Since the early 1900s, the public has had a strange fascination with mobsters and organized crime, especially in the presence of New York City. One of the most famous mafia families to date is the Gambino family, which was founded around 1910 by Salvatore D’Aquila and still exists today.
The Gambinos have long been known as one of the "Five Families" that dominate organized crime activities in NYC. But they've also been one of the most prominent crime families across the country, with operations extending from the Eastern Seaboard to California. Their list of illicit activities is seemingly endless and includes extortion, gambling, loansharking, money laundering, labor racketeering, fencing, hijacking, prostitution, and fraud.
That said, despite the family's presence and power for more than a century, federal prosecutions have pretty much demolished the Gambinos, as well as the other families, over the last 27 years. But that doesn't mean the public's fascination with them has gone away.
The Gambino family's story lives on in a new ABC documentary Truth and Lies: The Last Gangster. It features Salvatore "Sammy the Bull" Gravano, a former member of the family and one of the most notorious hitmen in the world. According to the network, "Gravano reveals secret rites and practices of the mafia and speaks candidly about the use of murder as an instrument of power and control."
Curious to know where some of the most powerful players of the Gambino crime family are today? Keep reading to find out.

## DATASET ENTRIES:
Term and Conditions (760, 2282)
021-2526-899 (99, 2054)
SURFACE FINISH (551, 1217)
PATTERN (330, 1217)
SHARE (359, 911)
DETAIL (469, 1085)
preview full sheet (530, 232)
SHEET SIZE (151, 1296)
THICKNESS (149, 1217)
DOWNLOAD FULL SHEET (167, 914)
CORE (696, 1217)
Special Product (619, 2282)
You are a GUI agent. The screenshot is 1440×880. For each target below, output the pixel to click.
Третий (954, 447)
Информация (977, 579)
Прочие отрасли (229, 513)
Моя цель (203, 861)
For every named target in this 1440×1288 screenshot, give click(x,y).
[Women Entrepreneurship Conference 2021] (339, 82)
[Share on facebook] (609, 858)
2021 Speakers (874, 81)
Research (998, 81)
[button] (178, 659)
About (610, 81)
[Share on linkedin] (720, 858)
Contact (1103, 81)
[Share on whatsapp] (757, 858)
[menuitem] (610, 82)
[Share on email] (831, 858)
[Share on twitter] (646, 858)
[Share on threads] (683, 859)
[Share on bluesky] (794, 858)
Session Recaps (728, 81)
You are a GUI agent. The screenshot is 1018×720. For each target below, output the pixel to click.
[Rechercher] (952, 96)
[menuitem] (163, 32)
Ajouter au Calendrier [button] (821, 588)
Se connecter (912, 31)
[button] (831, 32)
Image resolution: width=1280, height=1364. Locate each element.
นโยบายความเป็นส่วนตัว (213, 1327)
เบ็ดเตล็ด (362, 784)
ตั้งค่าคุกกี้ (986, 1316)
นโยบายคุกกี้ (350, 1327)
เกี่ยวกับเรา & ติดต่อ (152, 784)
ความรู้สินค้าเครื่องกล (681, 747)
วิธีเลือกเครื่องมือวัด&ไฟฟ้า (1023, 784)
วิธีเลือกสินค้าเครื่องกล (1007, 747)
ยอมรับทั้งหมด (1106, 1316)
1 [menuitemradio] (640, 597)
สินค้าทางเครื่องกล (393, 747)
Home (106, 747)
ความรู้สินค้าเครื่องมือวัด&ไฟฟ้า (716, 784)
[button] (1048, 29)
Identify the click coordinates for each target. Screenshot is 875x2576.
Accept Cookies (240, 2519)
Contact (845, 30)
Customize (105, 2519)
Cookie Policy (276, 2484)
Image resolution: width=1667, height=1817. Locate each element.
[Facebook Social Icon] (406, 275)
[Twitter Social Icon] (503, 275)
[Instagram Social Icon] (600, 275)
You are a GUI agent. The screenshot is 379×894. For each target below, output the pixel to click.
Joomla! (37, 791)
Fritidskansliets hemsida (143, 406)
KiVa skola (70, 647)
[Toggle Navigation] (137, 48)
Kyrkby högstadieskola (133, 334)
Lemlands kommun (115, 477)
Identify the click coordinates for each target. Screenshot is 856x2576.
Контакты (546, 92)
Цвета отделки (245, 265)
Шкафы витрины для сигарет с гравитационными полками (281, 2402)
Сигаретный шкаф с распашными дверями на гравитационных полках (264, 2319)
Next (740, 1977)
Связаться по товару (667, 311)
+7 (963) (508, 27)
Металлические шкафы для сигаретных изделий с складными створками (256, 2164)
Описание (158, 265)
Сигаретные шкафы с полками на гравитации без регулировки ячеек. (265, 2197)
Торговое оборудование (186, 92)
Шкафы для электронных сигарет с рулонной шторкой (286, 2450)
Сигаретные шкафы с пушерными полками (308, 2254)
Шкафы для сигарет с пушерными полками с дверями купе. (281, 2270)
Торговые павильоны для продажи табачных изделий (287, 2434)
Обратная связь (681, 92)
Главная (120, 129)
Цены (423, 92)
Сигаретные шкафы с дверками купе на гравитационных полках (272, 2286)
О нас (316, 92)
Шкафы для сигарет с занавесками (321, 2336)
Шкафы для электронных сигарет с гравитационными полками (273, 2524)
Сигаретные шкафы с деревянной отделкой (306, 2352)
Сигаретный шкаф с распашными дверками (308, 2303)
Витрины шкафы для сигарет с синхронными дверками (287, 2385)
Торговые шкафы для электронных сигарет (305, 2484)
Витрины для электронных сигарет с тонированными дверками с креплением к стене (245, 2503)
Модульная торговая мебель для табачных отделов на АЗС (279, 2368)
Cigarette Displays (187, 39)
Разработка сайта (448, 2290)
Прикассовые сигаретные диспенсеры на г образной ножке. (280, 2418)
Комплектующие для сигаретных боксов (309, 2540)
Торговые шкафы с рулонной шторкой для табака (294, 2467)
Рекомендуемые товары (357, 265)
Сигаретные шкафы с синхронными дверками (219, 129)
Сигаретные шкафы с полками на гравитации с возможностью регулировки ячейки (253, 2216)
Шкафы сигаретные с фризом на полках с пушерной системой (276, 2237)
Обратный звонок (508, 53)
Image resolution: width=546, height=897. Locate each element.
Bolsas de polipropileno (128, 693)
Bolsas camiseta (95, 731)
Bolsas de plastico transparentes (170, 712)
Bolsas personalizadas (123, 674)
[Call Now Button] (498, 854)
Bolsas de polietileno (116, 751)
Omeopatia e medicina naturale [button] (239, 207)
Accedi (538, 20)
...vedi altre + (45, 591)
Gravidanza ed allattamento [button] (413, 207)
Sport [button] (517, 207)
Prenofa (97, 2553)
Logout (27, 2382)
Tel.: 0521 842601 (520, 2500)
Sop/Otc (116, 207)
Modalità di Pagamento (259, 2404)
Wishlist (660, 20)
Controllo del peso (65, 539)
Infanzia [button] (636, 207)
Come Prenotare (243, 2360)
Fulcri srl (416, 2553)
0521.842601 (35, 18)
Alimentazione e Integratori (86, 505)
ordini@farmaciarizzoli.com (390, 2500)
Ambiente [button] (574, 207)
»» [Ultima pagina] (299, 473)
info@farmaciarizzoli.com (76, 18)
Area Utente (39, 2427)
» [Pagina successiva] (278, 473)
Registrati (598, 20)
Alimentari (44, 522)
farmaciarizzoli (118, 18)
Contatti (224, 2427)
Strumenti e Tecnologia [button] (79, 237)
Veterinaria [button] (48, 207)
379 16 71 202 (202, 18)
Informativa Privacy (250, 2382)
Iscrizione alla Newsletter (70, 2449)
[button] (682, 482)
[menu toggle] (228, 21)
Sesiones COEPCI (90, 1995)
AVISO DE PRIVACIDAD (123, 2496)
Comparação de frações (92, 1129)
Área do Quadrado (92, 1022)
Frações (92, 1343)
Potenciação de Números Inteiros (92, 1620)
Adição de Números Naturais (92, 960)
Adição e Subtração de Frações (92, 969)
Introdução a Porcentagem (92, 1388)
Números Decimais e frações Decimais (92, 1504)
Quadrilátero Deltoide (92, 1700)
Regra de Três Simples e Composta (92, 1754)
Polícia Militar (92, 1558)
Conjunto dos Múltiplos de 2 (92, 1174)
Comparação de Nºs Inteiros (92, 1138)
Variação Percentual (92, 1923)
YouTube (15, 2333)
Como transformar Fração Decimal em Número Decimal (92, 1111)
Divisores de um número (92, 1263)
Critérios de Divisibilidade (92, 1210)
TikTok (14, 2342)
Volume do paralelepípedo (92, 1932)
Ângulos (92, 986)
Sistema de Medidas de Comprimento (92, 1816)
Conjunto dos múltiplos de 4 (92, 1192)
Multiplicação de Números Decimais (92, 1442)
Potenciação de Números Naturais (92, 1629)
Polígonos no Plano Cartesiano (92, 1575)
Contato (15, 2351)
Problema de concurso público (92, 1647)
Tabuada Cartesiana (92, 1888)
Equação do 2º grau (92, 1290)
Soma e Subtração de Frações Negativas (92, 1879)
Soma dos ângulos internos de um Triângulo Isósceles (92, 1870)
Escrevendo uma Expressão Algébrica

## WHAT YOU NEED TO DO:
A: From the Gambino family passage, quote the text between "That said, despite" and "to find out.", inclusive.
B: According to the Gambino family passage, who founded the Gambino family?

## FINAL RESULTS:
A:
That said, despite the family's presence and power for more than a century, federal prosecutions have pretty much demolished the Gambinos, as well as the other families, over the last 27 years. But that doesn't mean the public's fascination with them has gone away.
The Gambino family's story lives on in a new ABC documentary Truth and Lies: The Last Gangster. It features Salvatore "Sammy the Bull" Gravano, a former member of the family and one of the most notorious hitmen in the world. According to the network, "Gravano reveals secret rites and practices of the mafia and speaks candidly about the use of murder as an instrument of power and control."
Curious to know where some of the most powerful players of the Gambino crime family are today? Keep reading to find out.

B: Salvatore D’Aquila